Seven of the 33 secreted protein genes induced in ΔTri5, including a pathogenesis-related protein 1 (PR1) homolog (FG05_03109) and a putative cutinase (FG05_03457), may be considered putative effectors. The most differentially regulated SME genes in ΔTri5 were tailoring enzyme genes encoding cytochrome P450s and oxidoreductases (Fig. S2A and S2B). Surprisingly, most DEGs with elevated transcripts levels in ΔTri5 during root colonization (405 out of 432 genes) were expressed either significantly lower in WT during Bd root infection than Fg only or remained unchanged comparing to WT in vitro (Suppl. data 12). Besides, we noticed that none of the above-mentioned core genes was reduced in ΔTri5 during infection, supporting the notion that these genes may contribute to infection more than others, independently of fungal DON production.

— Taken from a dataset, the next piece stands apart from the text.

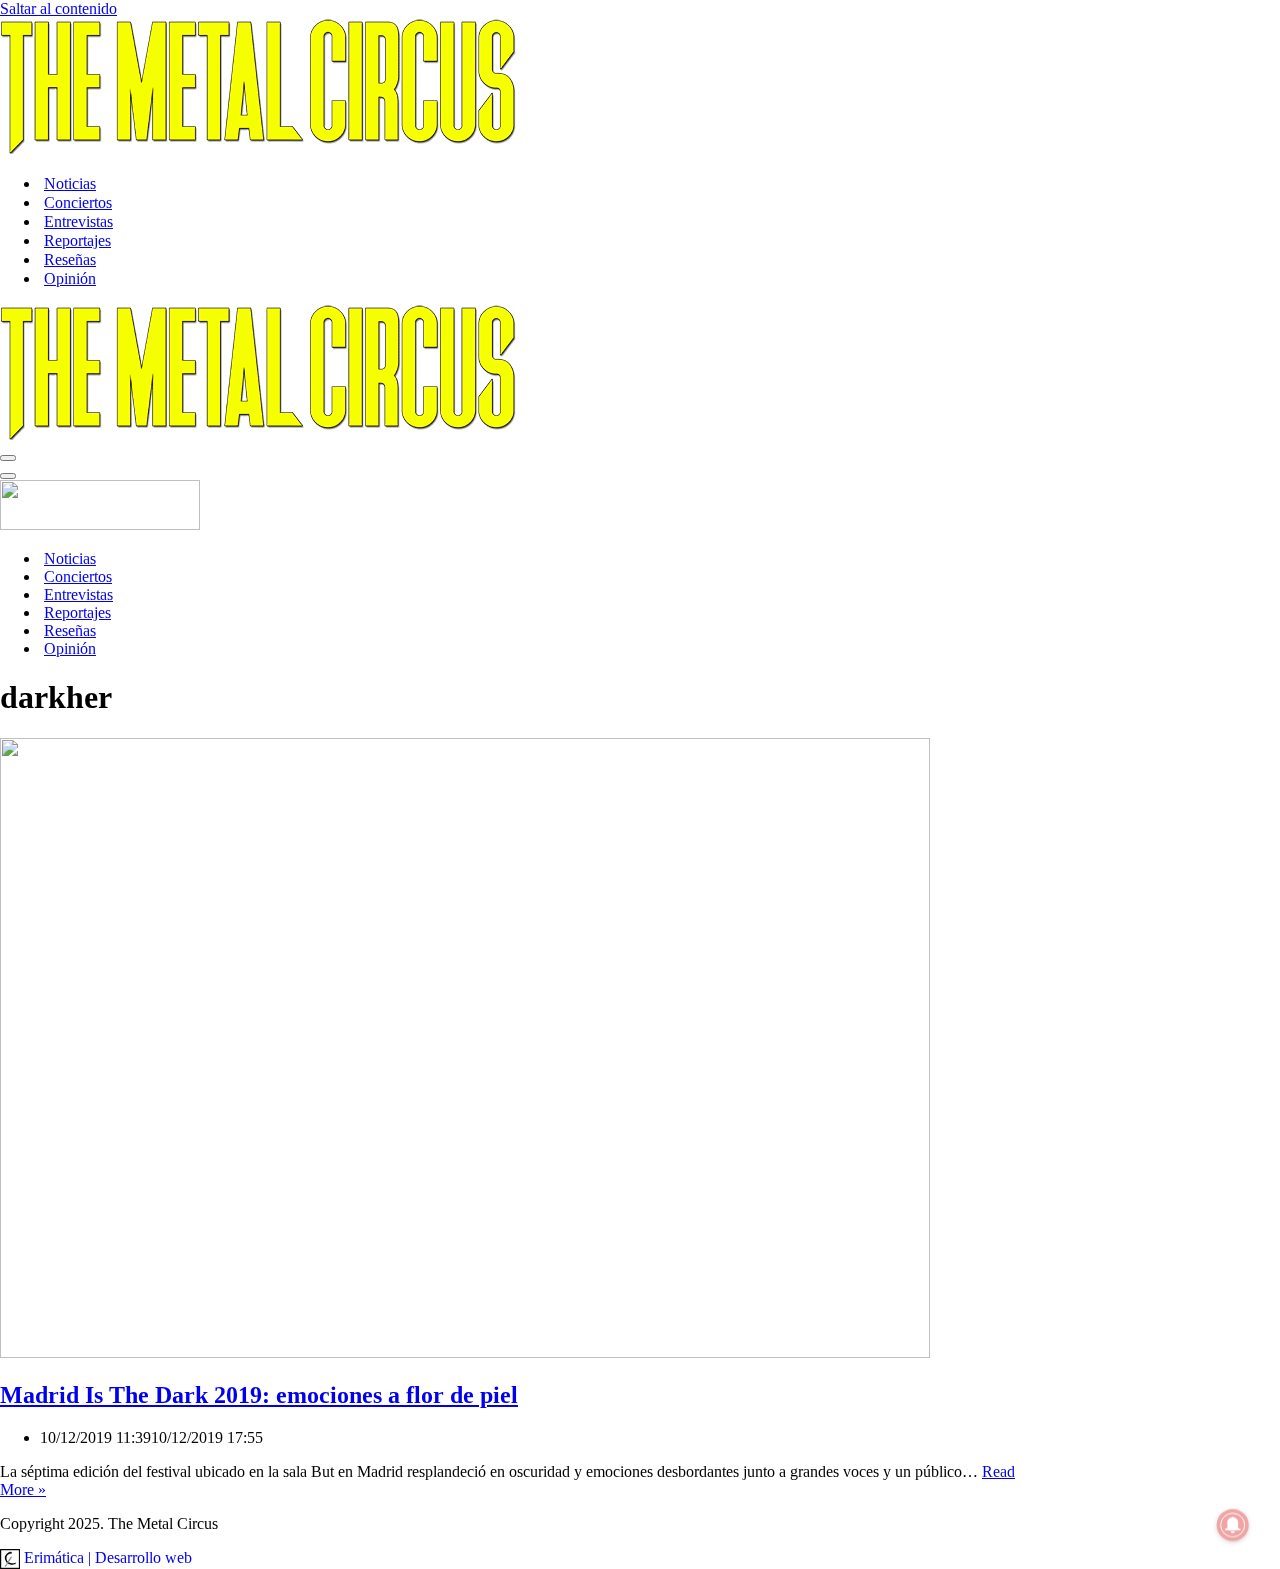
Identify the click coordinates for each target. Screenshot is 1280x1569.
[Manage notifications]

We next looked at the 541 significantly downregulated genes in ΔTri5 relative to WT in roots. The most enriched functional categories during root infection were C-compound and carbohydrate metabolism (80 genes, FDR = 0.00008), disease, virulence and defense (16 genes, FDR = 0.01), secondary metabolism (27 genes, FDR = 0.01), protein or peptide degradation (26 genes, FDR = 0.01) and transport facilities (42 genes, FDR = 0.03) (Suppl. data 14). In addition, we found two sets of adjacent genes FG05_02297-FG05_02309 and FG05_08077-FG05_08084 that showed reduced expression in ΔTri5. Of these two sets, the latter genes, which are part of the mycotoxin butanolide cluster, shared similar regulation pattern with the Tri (tricothecene) cluster genes during infection of wheat heads (Boedi et al., 2016). In the saprophytic fungus Trichoderma arundinaceum, the loss of trichothecene production likely contributed to an increase of fungal secondary metabolites (Lindo et al., 2019, 2018). Therefore, DON seems to affect fungal metabolism during Fg infection in Bd roots.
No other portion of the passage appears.